▸ **Assigned task 1**
Reproduce the part of the ScaPT methodology text from "To address the" to "inputs and prompts.".
▸ **Assigned task 2**
Answer these questions from the ScaPT methodology text:
(a) How many participants' resting state fMRI data were analyzed in Source Training?
(b) How many GPT-2 layers does the pre-trained model contain?
(c) What does the DIP mapping module use to guide the pre-trained model?
▸ **Assigned task 3**
Carry on the ScaPT methodology text, starting after its last sentence.

Research Methodology

Problem Setup

Given an fMRI pre-trained model ( f(\cdot) ) with parameters ( \theta ) and a high-resource fMRI dataset ( D ), the goal is to learn a new low-resource task ( T_{target} ) by efficiently updating a small subset of parameters ( \phi ) using the target task dataset ( D’ ).

Scaffold Prompt Tuning (ScaPT)

ScaPT operates in two stages: Source Training (ST) and Target Training (TT). In ST, modular prompts are interpolated to create participant-wise phenotype prompts, which are then averaged to formulate group-wise phenotype prompts. In TT, these group-level phenotype prompts are combined with a new target prompt to create a participant-wise vertex prompt for the target task.

Deeply-conditioned Input-Prompt (DIP) Mapping

To address the mismatch between soft prompts and input embedding spaces, ScaPT introduces a Deeply-conditioned Input-Prompt (DIP) mapping module. This module uses learnable deep conditioning tokens to guide the pre-trained model in mapping the input to an appropriate prompt space, enhancing the reliability of attention between inputs and prompts.

Experimental Design

Datasets

  • Source Training (ST): Resting state fMRI data from 656 participants of the Lifespan Human Connectome Project Aging (HCP-A) were analyzed to predict 38 phenotypes, alongside sex and age.
  • Target Training (TT): ScaPT was assessed on two classification tasks for neurodegenerative disease diagnosis/prognosis using the Alzheimer’s Disease Neuroimaging Initiative (ADNI) and a regression task for personality trait prediction using the UK Biobank (UKB).

Training Details

The state-of-the-art fMRI language model with a causal sequence modeling structure was used for downstream adaptation. The pre-trained model contains 4 GPT-2 layers with 12 attention heads in each self-attention module. The input must be parcellated by Dictionaries of Functional Modes (DiFuMo).

▸ **Dataset**
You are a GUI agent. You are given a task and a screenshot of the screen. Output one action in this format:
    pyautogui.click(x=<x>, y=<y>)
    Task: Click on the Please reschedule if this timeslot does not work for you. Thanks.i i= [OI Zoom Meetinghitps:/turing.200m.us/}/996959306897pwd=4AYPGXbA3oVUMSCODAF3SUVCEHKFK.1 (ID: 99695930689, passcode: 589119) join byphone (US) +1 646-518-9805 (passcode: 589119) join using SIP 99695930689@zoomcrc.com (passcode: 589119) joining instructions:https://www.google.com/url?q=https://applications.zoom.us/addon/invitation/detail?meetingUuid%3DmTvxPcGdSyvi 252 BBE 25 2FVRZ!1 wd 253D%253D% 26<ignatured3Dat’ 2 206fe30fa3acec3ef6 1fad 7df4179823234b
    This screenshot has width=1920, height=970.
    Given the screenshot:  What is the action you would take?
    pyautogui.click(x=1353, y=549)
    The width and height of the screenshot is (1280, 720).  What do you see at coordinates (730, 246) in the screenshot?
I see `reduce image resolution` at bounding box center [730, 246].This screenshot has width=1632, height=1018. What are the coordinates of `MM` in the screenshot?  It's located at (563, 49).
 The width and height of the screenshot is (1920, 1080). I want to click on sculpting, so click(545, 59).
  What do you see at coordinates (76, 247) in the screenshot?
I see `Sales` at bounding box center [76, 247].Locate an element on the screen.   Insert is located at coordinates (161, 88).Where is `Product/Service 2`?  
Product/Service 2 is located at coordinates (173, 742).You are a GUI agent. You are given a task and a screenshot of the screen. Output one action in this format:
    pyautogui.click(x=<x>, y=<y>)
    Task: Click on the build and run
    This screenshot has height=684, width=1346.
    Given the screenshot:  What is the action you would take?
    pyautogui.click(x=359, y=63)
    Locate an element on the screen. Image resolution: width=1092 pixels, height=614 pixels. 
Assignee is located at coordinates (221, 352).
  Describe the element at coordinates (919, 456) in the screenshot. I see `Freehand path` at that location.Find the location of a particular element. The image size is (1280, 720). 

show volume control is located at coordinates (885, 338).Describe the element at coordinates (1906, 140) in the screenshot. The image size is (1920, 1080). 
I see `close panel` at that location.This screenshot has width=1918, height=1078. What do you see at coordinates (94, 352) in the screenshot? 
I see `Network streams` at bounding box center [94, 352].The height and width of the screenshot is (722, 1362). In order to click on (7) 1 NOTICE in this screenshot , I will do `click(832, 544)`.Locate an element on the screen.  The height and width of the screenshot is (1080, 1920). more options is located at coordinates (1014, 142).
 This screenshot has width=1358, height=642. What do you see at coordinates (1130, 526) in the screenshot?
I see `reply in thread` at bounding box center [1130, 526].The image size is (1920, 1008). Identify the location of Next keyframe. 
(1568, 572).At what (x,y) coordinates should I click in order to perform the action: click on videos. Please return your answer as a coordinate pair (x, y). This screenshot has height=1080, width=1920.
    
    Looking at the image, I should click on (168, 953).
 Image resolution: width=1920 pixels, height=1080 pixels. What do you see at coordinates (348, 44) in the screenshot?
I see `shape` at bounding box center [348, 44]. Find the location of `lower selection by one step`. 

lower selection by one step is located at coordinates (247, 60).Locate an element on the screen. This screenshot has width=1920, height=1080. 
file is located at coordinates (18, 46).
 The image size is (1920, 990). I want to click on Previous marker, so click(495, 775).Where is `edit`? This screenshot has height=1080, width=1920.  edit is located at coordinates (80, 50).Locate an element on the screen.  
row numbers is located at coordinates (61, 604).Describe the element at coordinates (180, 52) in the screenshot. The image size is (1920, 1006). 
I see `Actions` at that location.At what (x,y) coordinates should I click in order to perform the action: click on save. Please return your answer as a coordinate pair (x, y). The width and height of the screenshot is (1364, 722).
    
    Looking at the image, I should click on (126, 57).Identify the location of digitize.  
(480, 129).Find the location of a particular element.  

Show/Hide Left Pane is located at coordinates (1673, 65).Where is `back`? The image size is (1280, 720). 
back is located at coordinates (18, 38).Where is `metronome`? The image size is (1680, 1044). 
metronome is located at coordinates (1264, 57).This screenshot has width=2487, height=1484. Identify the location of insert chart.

▸ **Response area 1**
To address the mismatch between soft prompts and input embedding spaces, ScaPT introduces a Deeply-conditioned Input-Prompt (DIP) mapping module. This module uses learnable deep conditioning tokens to guide the pre-trained model in mapping the input to an appropriate prompt space, enhancing the reliability of attention between inputs and prompts.

▸ **Response area 2**
(a) 656
(b) 4
(c) Learnable deep conditioning tokens

▸ **Response area 3**
Results and Analysis

Main Results

ScaPT demonstrated superior performance over fine-tuning and other prompt tuning methods across various sizes of training datasets, scaling well with the number of training data. This underscores ScaPT’s effectiveness in transferring knowledge from high-resource tasks to those with scarce resources.

Classification and Regression Performance

  • CN vs. MCI Classification: ScaPT outperformed fine-tuning and other prompt tuning methods in accuracy and F1 score across different training dataset sizes.
  • Amyloid Positive vs. Negative Classification: ScaPT showed significant improvement in both accuracy and F1 score compared to other methods.
  • Neuroticism Score Prediction: ScaPT achieved lower mean absolute error (MAE) and higher Pearson correlation (ρ) than other methods, demonstrating its effectiveness in regression tasks.


Prompt Interpretation

In the ST stage, phenotype prompts naturally formed clusters corresponding to different brain-behavior associations, such as Personality, Social Emotion, and Cognition. During the TT stage, attention scores between input and phenotype prompts provided semantic interpretation for target tasks, aligning well with the literature.

Ablation Study and Parameter Efficiency

ScaPT outperformed its ablations, demonstrating the importance of high-resource task knowledge and the effectiveness of the DIP module. Despite updating only 2% of total parameters, ScaPT significantly outperformed fine-tuning and other prompt tuning methods, highlighting its parameter efficiency.

Overall Conclusion

Scaffold Prompt Tuning (ScaPT) is a novel framework for efficiently adapting large-scale fMRI pre-trained models to downstream tasks with limited training data. By leveraging a hierarchical prompt structure and a Deeply-conditioned Input-Prompt (DIP) mapping module, ScaPT achieves superior performance and parameter efficiency. Future studies could expand ScaPT’s application to longitudinal data and explore its potential for prompting vision models.


This study was supported by various grants from the Singapore National Medical Research Council, A*STAR, Ministry of Education, and the Yong Loo Lin School of Medicine Research Core Funding, National University of Singapore. The authors have no competing interests to declare.